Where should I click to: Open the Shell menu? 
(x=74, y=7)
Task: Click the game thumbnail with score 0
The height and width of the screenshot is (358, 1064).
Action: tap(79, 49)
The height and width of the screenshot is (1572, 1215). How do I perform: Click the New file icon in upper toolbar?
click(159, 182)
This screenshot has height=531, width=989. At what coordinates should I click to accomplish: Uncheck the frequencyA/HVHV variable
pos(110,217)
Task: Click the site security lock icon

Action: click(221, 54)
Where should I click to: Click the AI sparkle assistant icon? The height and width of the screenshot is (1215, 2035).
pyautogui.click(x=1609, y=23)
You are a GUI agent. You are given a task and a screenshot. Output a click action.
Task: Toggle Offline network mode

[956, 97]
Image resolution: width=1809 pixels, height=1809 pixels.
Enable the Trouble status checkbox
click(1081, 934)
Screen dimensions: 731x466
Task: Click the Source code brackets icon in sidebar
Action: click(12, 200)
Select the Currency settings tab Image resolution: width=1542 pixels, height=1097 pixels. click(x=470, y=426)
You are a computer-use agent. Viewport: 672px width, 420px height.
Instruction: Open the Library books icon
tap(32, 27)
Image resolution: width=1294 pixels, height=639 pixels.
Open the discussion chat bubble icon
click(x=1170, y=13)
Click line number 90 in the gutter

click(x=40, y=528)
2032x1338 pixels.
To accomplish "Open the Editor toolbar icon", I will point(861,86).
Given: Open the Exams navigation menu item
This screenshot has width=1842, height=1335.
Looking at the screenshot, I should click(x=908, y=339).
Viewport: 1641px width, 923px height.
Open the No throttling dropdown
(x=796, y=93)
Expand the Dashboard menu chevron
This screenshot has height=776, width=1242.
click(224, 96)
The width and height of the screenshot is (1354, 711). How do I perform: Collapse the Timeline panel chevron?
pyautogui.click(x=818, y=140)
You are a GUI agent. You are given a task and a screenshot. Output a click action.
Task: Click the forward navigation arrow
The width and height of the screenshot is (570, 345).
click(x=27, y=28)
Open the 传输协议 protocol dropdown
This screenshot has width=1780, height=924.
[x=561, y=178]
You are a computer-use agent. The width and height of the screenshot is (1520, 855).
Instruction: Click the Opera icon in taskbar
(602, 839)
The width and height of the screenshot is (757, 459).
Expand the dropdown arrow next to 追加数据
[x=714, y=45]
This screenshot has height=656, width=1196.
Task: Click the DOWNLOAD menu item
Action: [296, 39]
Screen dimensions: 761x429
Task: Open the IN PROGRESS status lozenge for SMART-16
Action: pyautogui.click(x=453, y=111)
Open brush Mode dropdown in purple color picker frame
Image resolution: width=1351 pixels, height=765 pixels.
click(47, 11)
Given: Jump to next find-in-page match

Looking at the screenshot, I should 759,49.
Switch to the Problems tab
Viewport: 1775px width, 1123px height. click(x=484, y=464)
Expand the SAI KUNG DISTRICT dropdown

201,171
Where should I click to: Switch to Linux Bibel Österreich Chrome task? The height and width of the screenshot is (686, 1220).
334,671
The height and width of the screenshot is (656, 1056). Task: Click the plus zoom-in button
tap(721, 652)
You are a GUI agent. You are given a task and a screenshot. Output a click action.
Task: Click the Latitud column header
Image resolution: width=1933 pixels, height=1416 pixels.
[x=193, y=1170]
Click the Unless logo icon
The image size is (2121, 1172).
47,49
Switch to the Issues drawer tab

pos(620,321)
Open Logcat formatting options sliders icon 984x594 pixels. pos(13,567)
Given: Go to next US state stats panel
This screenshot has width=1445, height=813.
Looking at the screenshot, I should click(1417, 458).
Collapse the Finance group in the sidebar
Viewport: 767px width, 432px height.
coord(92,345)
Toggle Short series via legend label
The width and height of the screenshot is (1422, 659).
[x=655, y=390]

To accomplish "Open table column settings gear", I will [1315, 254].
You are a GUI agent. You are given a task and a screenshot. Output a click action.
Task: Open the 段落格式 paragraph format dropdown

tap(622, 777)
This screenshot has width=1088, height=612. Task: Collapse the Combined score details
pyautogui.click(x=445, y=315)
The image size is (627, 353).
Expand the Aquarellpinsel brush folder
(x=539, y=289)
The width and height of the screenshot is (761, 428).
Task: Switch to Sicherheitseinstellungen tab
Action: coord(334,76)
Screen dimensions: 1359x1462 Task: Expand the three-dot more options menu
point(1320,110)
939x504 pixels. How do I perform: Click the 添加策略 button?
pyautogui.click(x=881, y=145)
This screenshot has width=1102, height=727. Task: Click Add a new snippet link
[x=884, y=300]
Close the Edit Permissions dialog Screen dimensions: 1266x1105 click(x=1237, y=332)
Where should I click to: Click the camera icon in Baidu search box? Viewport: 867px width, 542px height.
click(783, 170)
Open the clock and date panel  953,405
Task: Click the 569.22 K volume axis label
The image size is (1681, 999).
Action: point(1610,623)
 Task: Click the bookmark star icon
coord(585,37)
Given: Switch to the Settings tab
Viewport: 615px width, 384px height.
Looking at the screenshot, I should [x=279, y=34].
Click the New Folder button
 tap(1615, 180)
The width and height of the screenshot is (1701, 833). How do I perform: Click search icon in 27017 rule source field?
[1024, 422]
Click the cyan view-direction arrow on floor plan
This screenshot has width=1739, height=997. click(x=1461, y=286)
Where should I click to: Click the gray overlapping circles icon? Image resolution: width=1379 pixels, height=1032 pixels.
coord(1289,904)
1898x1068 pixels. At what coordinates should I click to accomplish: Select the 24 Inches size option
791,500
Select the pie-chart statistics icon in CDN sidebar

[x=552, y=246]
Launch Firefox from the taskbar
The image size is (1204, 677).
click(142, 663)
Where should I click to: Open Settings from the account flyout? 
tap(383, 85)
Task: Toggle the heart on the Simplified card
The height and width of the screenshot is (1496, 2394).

● **Assigned task**: Please give the listing above once more, word for word.

● **Answer box**:
Where should I click to: Open the Shell menu? 
(x=74, y=7)
Task: Click the game thumbnail with score 0
The height and width of the screenshot is (358, 1064).
Action: tap(79, 49)
The height and width of the screenshot is (1572, 1215). How do I perform: Click the New file icon in upper toolbar?
click(159, 182)
This screenshot has height=531, width=989. At what coordinates should I click to accomplish: Uncheck the frequencyA/HVHV variable
pos(110,217)
Task: Click the site security lock icon

Action: click(221, 54)
Where should I click to: Click the AI sparkle assistant icon? The height and width of the screenshot is (1215, 2035).
pyautogui.click(x=1609, y=23)
You are a GUI agent. You are given a task and a screenshot. Output a click action.
Task: Toggle Offline network mode

[956, 97]
Image resolution: width=1809 pixels, height=1809 pixels.
Enable the Trouble status checkbox
click(1081, 934)
Screen dimensions: 731x466
Task: Click the Source code brackets icon in sidebar
Action: click(12, 200)
Select the Currency settings tab Image resolution: width=1542 pixels, height=1097 pixels. click(x=470, y=426)
You are a computer-use agent. Viewport: 672px width, 420px height.
Instruction: Open the Library books icon
tap(32, 27)
Image resolution: width=1294 pixels, height=639 pixels.
Open the discussion chat bubble icon
click(x=1170, y=13)
Click line number 90 in the gutter

click(x=40, y=528)
2032x1338 pixels.
To accomplish "Open the Editor toolbar icon", I will point(861,86).
Given: Open the Exams navigation menu item
This screenshot has width=1842, height=1335.
Looking at the screenshot, I should click(x=908, y=339).
Viewport: 1641px width, 923px height.
Open the No throttling dropdown
(x=796, y=93)
Expand the Dashboard menu chevron
This screenshot has height=776, width=1242.
click(224, 96)
The width and height of the screenshot is (1354, 711). How do I perform: Collapse the Timeline panel chevron?
pyautogui.click(x=818, y=140)
You are a GUI agent. You are given a task and a screenshot. Output a click action.
Task: Click the forward navigation arrow
The width and height of the screenshot is (570, 345).
click(x=27, y=28)
Open the 传输协议 protocol dropdown
This screenshot has width=1780, height=924.
[x=561, y=178]
You are a computer-use agent. The width and height of the screenshot is (1520, 855).
Instruction: Click the Opera icon in taskbar
(602, 839)
The width and height of the screenshot is (757, 459).
Expand the dropdown arrow next to 追加数据
[x=714, y=45]
This screenshot has height=656, width=1196.
Task: Click the DOWNLOAD menu item
Action: [296, 39]
Screen dimensions: 761x429
Task: Open the IN PROGRESS status lozenge for SMART-16
Action: pyautogui.click(x=453, y=111)
Open brush Mode dropdown in purple color picker frame
Image resolution: width=1351 pixels, height=765 pixels.
click(47, 11)
Given: Jump to next find-in-page match

Looking at the screenshot, I should 759,49.
Switch to the Problems tab
Viewport: 1775px width, 1123px height. click(x=484, y=464)
Expand the SAI KUNG DISTRICT dropdown

201,171
Where should I click to: Switch to Linux Bibel Österreich Chrome task? The height and width of the screenshot is (686, 1220).
334,671
The height and width of the screenshot is (656, 1056). Task: Click the plus zoom-in button
tap(721, 652)
You are a GUI agent. You are given a task and a screenshot. Output a click action.
Task: Click the Latitud column header
Image resolution: width=1933 pixels, height=1416 pixels.
[x=193, y=1170]
Click the Unless logo icon
The image size is (2121, 1172).
47,49
Switch to the Issues drawer tab

pos(620,321)
Open Logcat formatting options sliders icon 984x594 pixels. pos(13,567)
Given: Go to next US state stats panel
This screenshot has width=1445, height=813.
Looking at the screenshot, I should click(1417, 458).
Collapse the Finance group in the sidebar
Viewport: 767px width, 432px height.
coord(92,345)
Toggle Short series via legend label
The width and height of the screenshot is (1422, 659).
[x=655, y=390]

To accomplish "Open table column settings gear", I will [1315, 254].
You are a GUI agent. You are given a task and a screenshot. Output a click action.
Task: Open the 段落格式 paragraph format dropdown

tap(622, 777)
This screenshot has width=1088, height=612. Task: Collapse the Combined score details
pyautogui.click(x=445, y=315)
The image size is (627, 353).
Expand the Aquarellpinsel brush folder
(x=539, y=289)
The width and height of the screenshot is (761, 428).
Task: Switch to Sicherheitseinstellungen tab
Action: coord(334,76)
Screen dimensions: 1359x1462 Task: Expand the three-dot more options menu
point(1320,110)
939x504 pixels. How do I perform: Click the 添加策略 button?
pyautogui.click(x=881, y=145)
This screenshot has width=1102, height=727. Task: Click Add a new snippet link
[x=884, y=300]
Close the Edit Permissions dialog Screen dimensions: 1266x1105 click(x=1237, y=332)
Where should I click to: Click the camera icon in Baidu search box? Viewport: 867px width, 542px height.
click(783, 170)
Open the clock and date panel  953,405
Task: Click the 569.22 K volume axis label
The image size is (1681, 999).
Action: point(1610,623)
 Task: Click the bookmark star icon
coord(585,37)
Given: Switch to the Settings tab
Viewport: 615px width, 384px height.
Looking at the screenshot, I should [x=279, y=34].
Click the New Folder button
 tap(1615, 180)
The width and height of the screenshot is (1701, 833). How do I perform: Click search icon in 27017 rule source field?
[1024, 422]
Click the cyan view-direction arrow on floor plan
This screenshot has width=1739, height=997. click(x=1461, y=286)
Where should I click to: Click the gray overlapping circles icon? Image resolution: width=1379 pixels, height=1032 pixels.
coord(1289,904)
1898x1068 pixels. At what coordinates should I click to accomplish: Select the 24 Inches size option
791,500
Select the pie-chart statistics icon in CDN sidebar

[x=552, y=246]
Launch Firefox from the taskbar
The image size is (1204, 677).
click(142, 663)
Where should I click to: Open Settings from the account flyout? 
tap(383, 85)
Task: Toggle the heart on the Simplified card
The height and width of the screenshot is (1496, 2394).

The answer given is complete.